Dataset records>
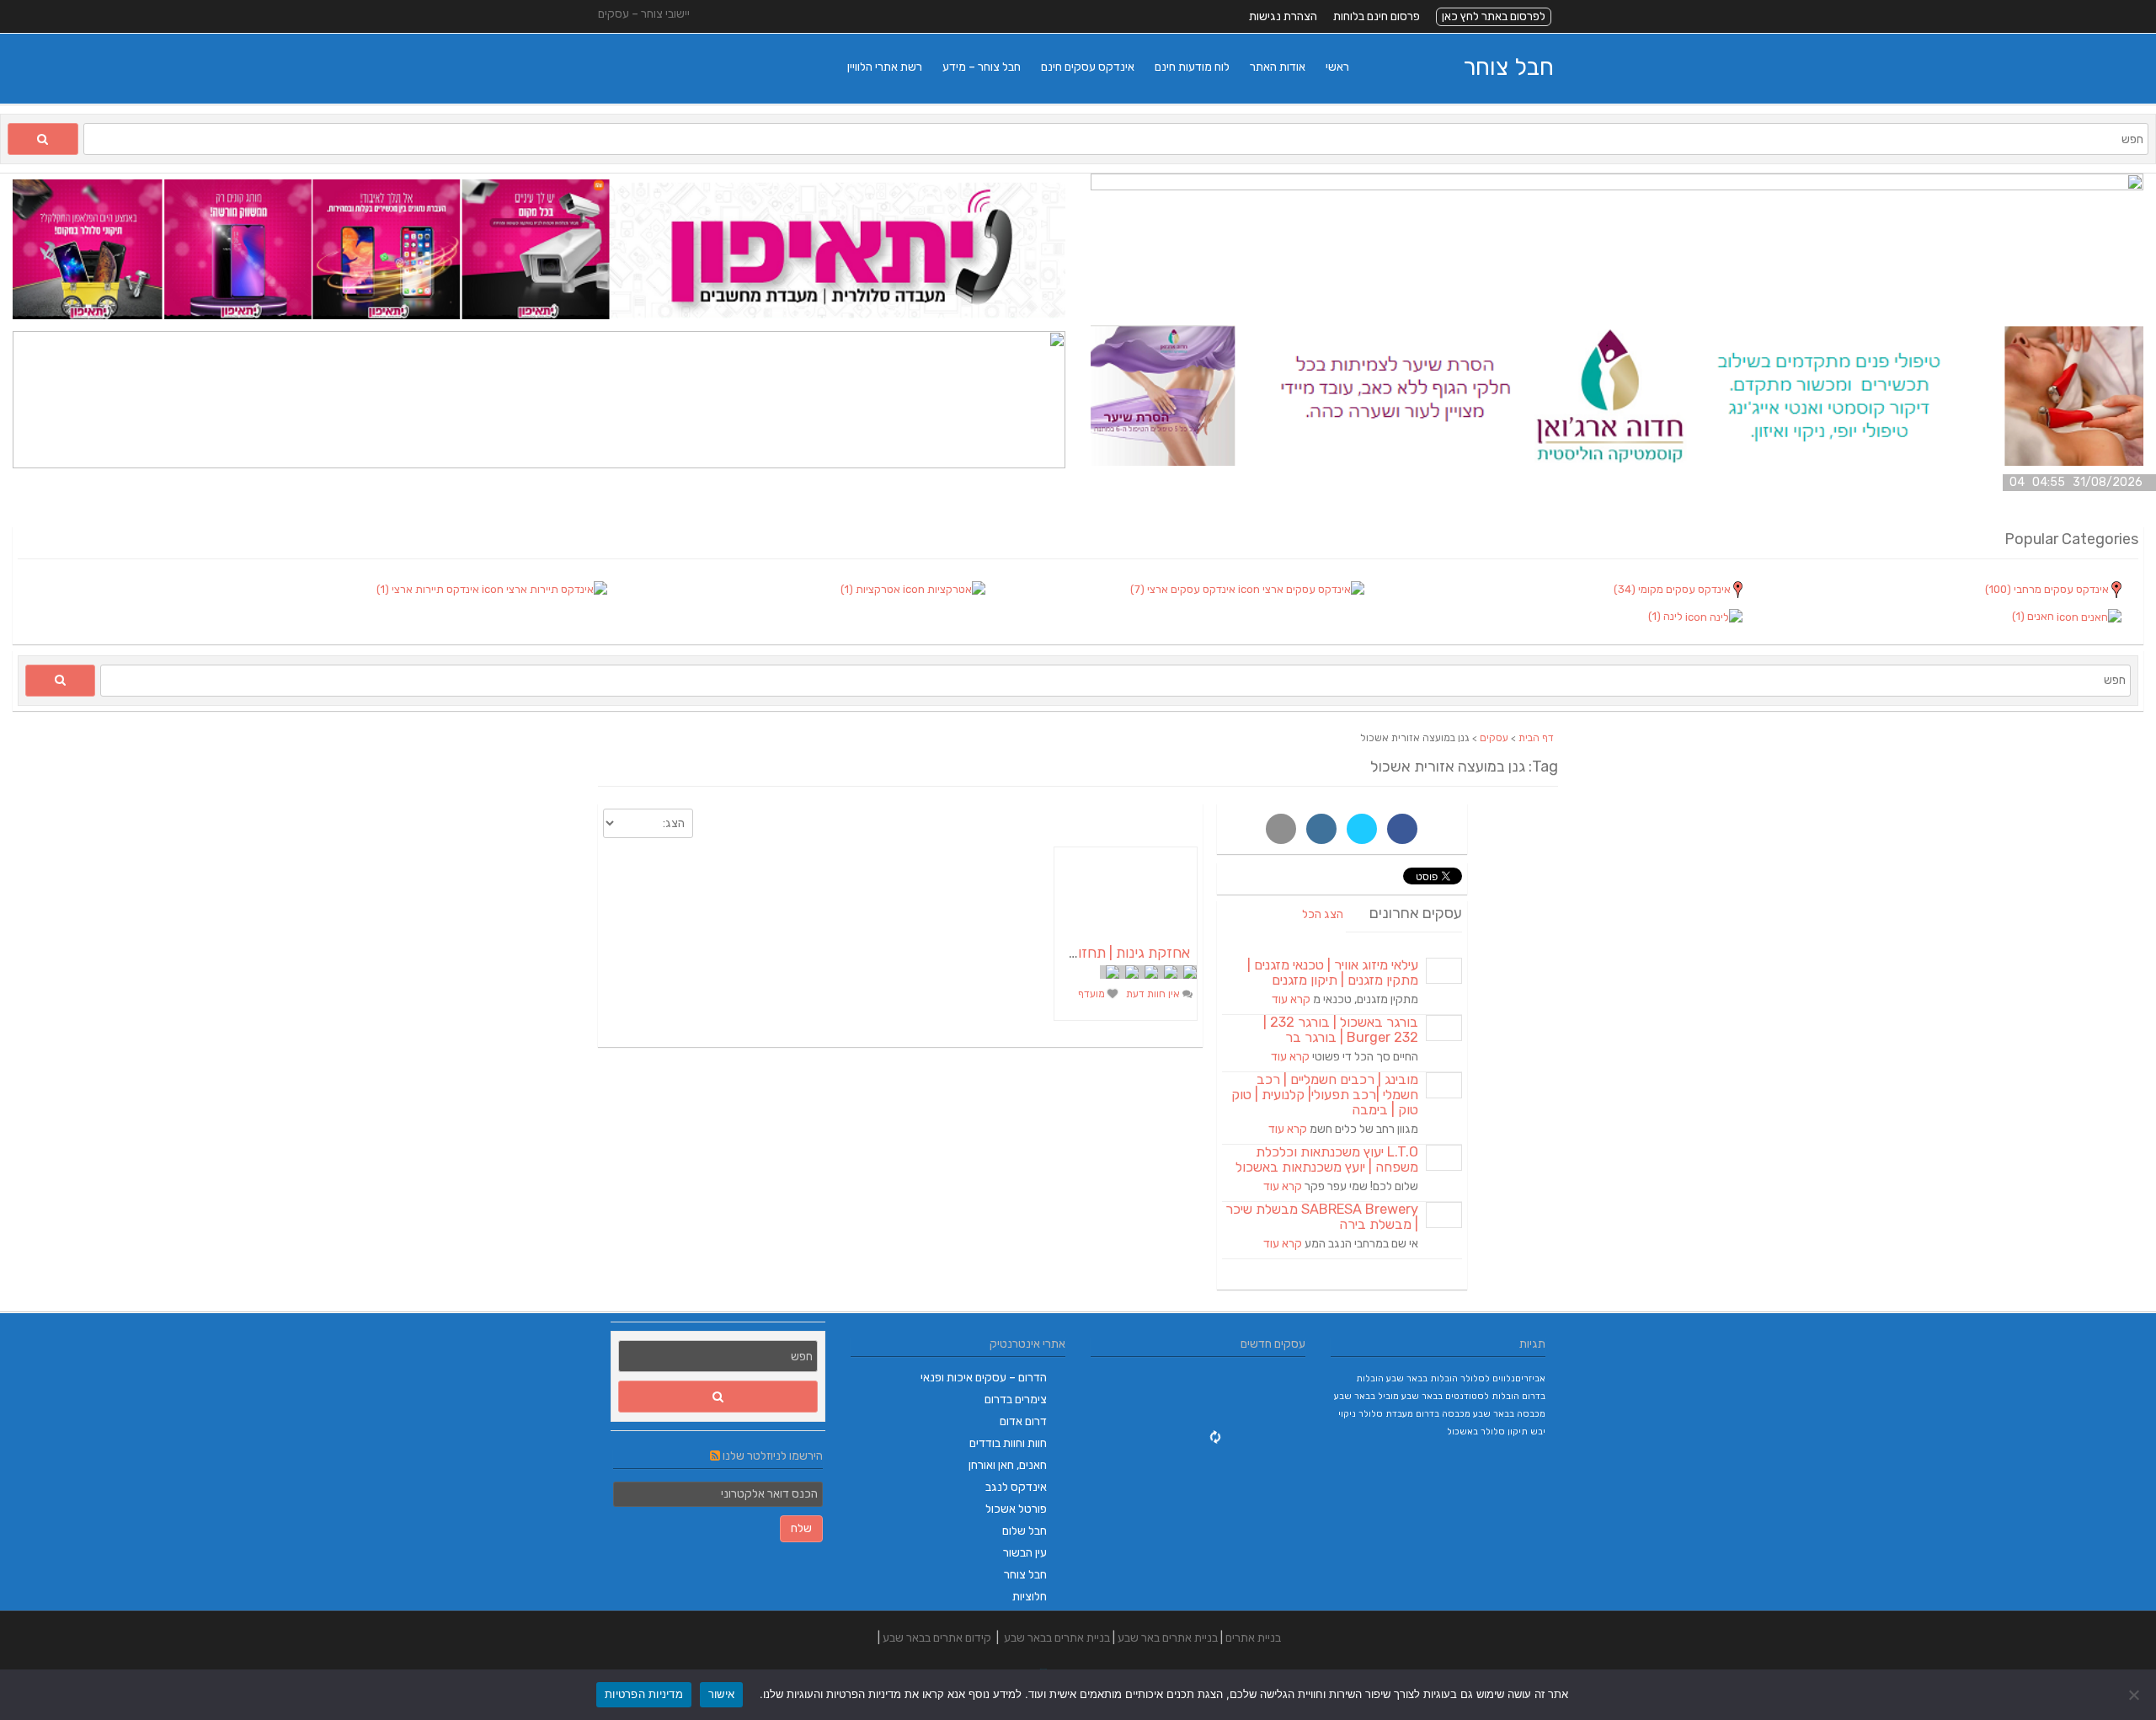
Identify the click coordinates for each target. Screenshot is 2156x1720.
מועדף (1092, 994)
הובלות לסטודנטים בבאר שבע (1460, 1396)
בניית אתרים (1253, 1638)
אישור (721, 1694)
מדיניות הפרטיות (644, 1694)
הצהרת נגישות (1283, 16)
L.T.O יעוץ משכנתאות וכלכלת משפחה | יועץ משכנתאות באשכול (1326, 1159)
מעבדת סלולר (1385, 1413)
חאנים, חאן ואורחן (1008, 1465)
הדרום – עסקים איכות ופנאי (984, 1377)
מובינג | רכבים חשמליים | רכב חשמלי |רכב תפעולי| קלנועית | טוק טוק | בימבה (1324, 1094)
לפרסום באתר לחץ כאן (1493, 16)
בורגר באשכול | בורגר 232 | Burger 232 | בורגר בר (1340, 1029)
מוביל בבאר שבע (1366, 1396)
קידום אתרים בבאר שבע (937, 1638)
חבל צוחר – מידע (981, 67)
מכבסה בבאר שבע (1509, 1413)
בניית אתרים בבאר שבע (1057, 1638)
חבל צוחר (1508, 67)
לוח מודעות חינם (1192, 67)
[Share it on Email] (1281, 829)
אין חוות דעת (1154, 994)
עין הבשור (1025, 1553)
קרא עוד (1291, 999)
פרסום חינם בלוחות (1376, 16)
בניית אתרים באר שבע (1168, 1638)
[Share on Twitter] (1362, 829)
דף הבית (1536, 738)
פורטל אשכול (1016, 1509)
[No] (2135, 1694)
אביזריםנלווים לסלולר (1502, 1378)
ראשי (1337, 67)
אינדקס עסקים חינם (1087, 67)
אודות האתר (1277, 67)
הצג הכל (1322, 914)
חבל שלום (1024, 1531)
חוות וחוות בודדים (1008, 1443)
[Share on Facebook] (1402, 829)
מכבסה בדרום (1443, 1413)
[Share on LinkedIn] (1321, 829)
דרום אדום (1023, 1421)
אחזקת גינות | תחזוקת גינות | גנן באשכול (1072, 952)
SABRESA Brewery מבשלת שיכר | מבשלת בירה (1321, 1216)
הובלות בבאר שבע (1422, 1378)
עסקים (1494, 738)
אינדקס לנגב (1016, 1487)
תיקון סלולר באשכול (1487, 1431)
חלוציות (1029, 1596)
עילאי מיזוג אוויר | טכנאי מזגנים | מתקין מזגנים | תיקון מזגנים (1332, 972)
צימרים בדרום (1016, 1399)
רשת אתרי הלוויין (884, 67)
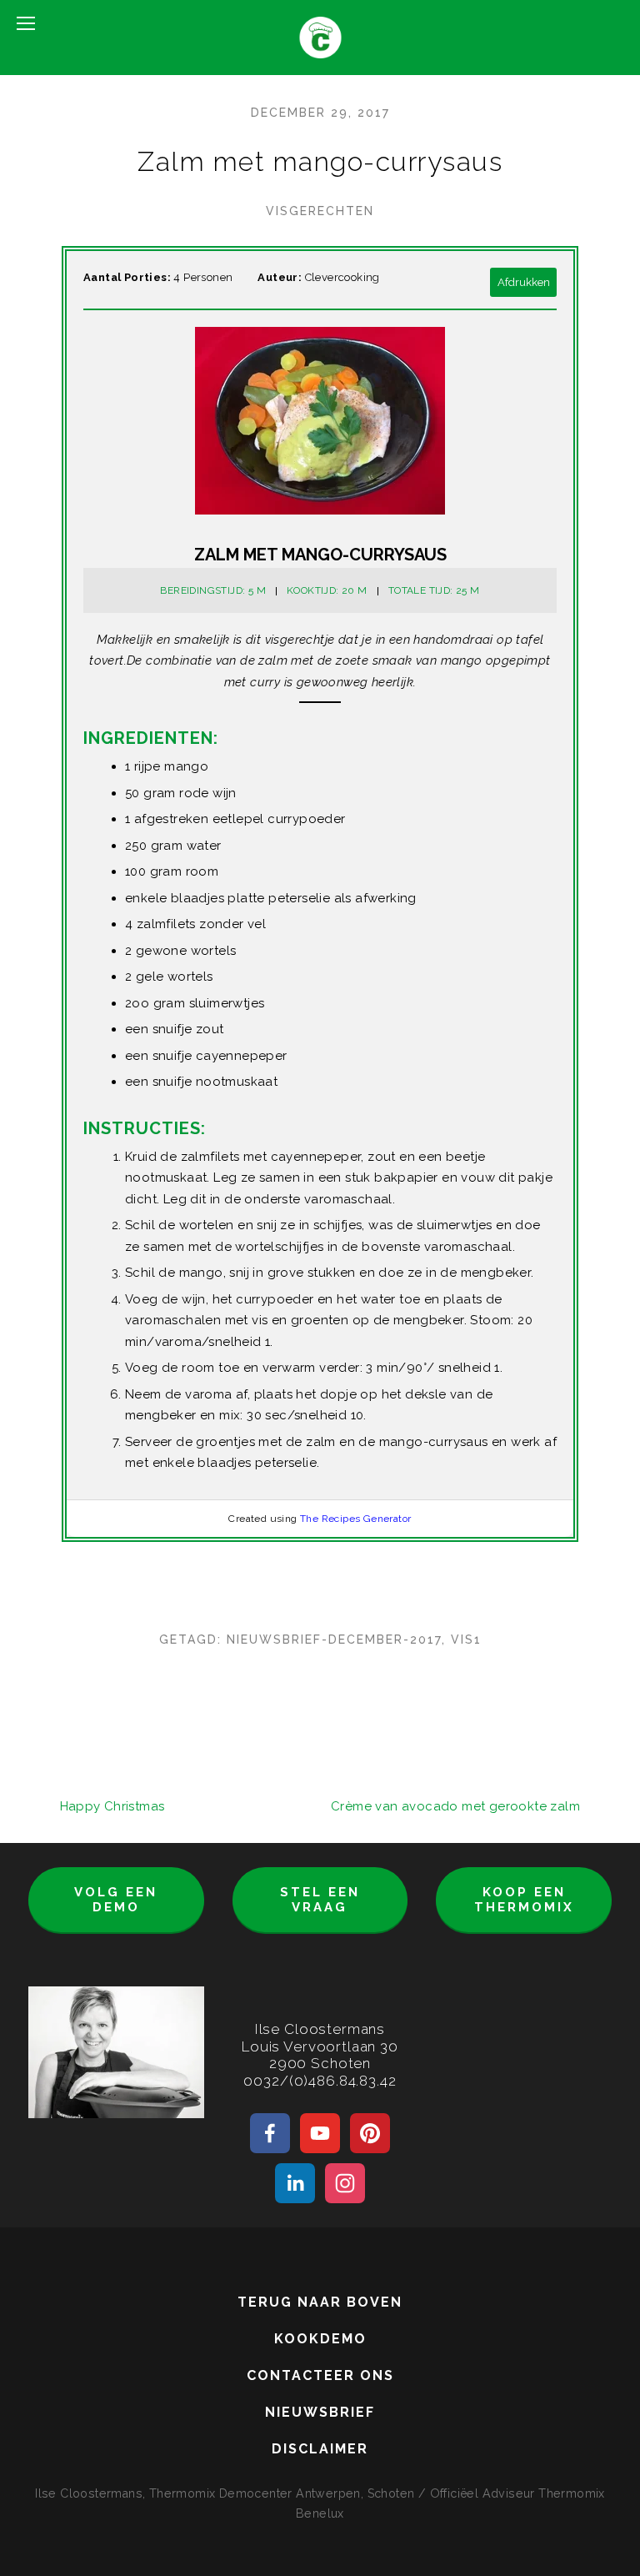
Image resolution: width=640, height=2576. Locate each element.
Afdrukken (524, 282)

Exercise directions> The expected result is the material restated word for word, minus any picture.

Written reply>
Identify the click coordinates for each target. Screenshot is 2156x1720.
מועדף (1092, 994)
הובלות לסטודנטים בבאר שבע (1460, 1396)
בניית אתרים (1253, 1638)
אישור (721, 1694)
מדיניות הפרטיות (644, 1694)
הצהרת נגישות (1283, 16)
L.T.O יעוץ משכנתאות וכלכלת משפחה | יועץ משכנתאות באשכול (1326, 1159)
מעבדת סלולר (1385, 1413)
חאנים, חאן ואורחן (1008, 1465)
הדרום – עסקים איכות ופנאי (984, 1377)
מובינג | רכבים חשמליים | רכב חשמלי |רכב תפעולי| קלנועית | טוק טוק | בימבה (1324, 1094)
לפרסום באתר לחץ כאן (1493, 16)
בורגר באשכול | בורגר 232 | Burger 232 | בורגר בר (1340, 1029)
מוביל בבאר שבע (1366, 1396)
קידום אתרים בבאר שבע (937, 1638)
חבל צוחר – מידע (981, 67)
מכבסה בבאר שבע (1509, 1413)
בניית אתרים בבאר שבע (1057, 1638)
חבל צוחר (1508, 67)
לוח מודעות חינם (1192, 67)
[Share it on Email] (1281, 829)
אין חוות דעת (1154, 994)
עין הבשור (1025, 1553)
קרא עוד (1291, 999)
פרסום חינם בלוחות (1376, 16)
בניית אתרים באר שבע (1168, 1638)
[Share on Twitter] (1362, 829)
דף הבית (1536, 738)
פורטל אשכול (1016, 1509)
[No] (2135, 1694)
אביזריםנלווים לסלולר (1502, 1378)
ראשי (1337, 67)
אינדקס עסקים חינם (1087, 67)
אודות האתר (1277, 67)
הצג הכל (1322, 914)
חבל שלום (1024, 1531)
חוות וחוות בודדים (1008, 1443)
[Share on Facebook] (1402, 829)
מכבסה בדרום (1443, 1413)
[Share on LinkedIn] (1321, 829)
דרום אדום (1023, 1421)
אחזקת גינות | תחזוקת גינות | גנן באשכול (1072, 952)
SABRESA Brewery מבשלת שיכר | מבשלת בירה (1321, 1216)
הובלות בבאר שבע (1422, 1378)
עסקים (1494, 738)
אינדקס לנגב (1016, 1487)
תיקון סלולר באשכול (1487, 1431)
חלוציות (1029, 1596)
עילאי מיזוג אוויר | טכנאי מזגנים | מתקין מזגנים | תיקון מזגנים (1332, 972)
צימרים בדרום (1016, 1399)
רשת אתרי הלוויין (884, 67)
Image resolution: width=640, height=2576. Locate each element.
Afdrukken (524, 282)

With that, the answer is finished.